■ Short problem:
Print each line of the material below verbatim, leaving out the pictures.

■ Dataset records:
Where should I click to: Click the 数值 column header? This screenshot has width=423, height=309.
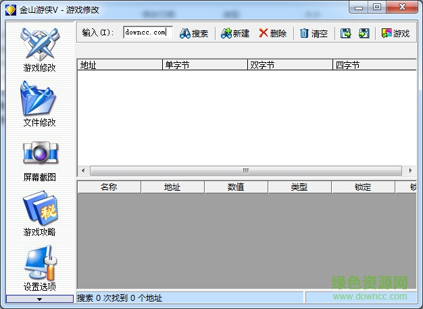point(236,187)
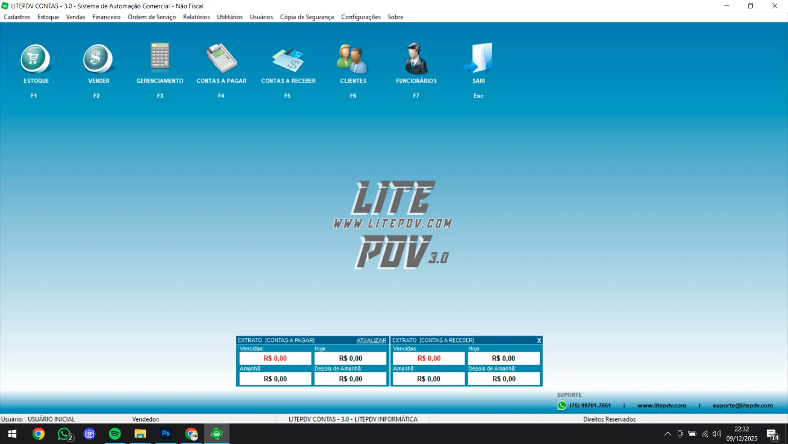Screen dimensions: 788x444
Task: Open the Financeiro menu
Action: coord(106,17)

■ Reply to the exercise:
Where should I click to: Click the 数值 column header? This screenshot has width=423, height=309.
point(236,187)
Screen dimensions: 788x444
Task: Open the Financeiro menu
Action: coord(106,17)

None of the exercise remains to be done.